> **EXERCISE DETAILS**
Go over the entries below line by line, copying each one that contains the word "computer".

(RECORDS FOR THE EXERCISE begins)

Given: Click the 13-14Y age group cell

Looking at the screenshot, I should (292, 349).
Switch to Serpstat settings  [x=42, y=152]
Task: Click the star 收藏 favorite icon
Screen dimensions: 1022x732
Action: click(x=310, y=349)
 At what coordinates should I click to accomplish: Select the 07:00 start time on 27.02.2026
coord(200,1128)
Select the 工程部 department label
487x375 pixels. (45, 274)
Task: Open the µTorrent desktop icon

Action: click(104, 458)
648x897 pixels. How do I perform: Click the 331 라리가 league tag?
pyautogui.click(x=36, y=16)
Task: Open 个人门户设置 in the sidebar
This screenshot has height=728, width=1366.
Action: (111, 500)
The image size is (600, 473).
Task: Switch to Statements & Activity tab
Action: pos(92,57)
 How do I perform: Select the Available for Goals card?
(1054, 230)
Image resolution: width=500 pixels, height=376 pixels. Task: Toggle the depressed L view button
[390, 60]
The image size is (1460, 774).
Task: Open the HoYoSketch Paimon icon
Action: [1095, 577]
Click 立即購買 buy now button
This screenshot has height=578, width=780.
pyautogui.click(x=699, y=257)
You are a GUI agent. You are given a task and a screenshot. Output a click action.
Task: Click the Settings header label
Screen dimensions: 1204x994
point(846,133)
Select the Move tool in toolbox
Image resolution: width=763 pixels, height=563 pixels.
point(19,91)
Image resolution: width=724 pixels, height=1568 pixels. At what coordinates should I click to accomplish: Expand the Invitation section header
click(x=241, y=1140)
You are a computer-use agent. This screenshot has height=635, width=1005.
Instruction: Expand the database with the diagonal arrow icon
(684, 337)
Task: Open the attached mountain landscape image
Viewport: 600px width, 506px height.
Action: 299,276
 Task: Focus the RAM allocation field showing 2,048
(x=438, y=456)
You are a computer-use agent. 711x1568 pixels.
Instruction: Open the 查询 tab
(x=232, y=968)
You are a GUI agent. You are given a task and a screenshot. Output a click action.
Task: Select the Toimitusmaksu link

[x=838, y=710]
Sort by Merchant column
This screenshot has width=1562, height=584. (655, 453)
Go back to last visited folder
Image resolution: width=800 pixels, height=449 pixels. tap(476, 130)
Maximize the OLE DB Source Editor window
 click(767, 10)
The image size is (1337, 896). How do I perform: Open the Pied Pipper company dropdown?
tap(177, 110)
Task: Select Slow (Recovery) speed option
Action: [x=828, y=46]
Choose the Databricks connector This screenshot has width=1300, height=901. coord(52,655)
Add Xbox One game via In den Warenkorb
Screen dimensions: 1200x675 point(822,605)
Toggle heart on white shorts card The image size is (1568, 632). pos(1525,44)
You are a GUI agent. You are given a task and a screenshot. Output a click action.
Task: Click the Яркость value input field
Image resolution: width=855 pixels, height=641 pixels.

(RECORDS FOR THE EXERCISE ends)

> **RESULT**
You are a computer-use agent. This screenshot has height=635, width=1005.
You are a computer-use agent. 711x1568 pixels.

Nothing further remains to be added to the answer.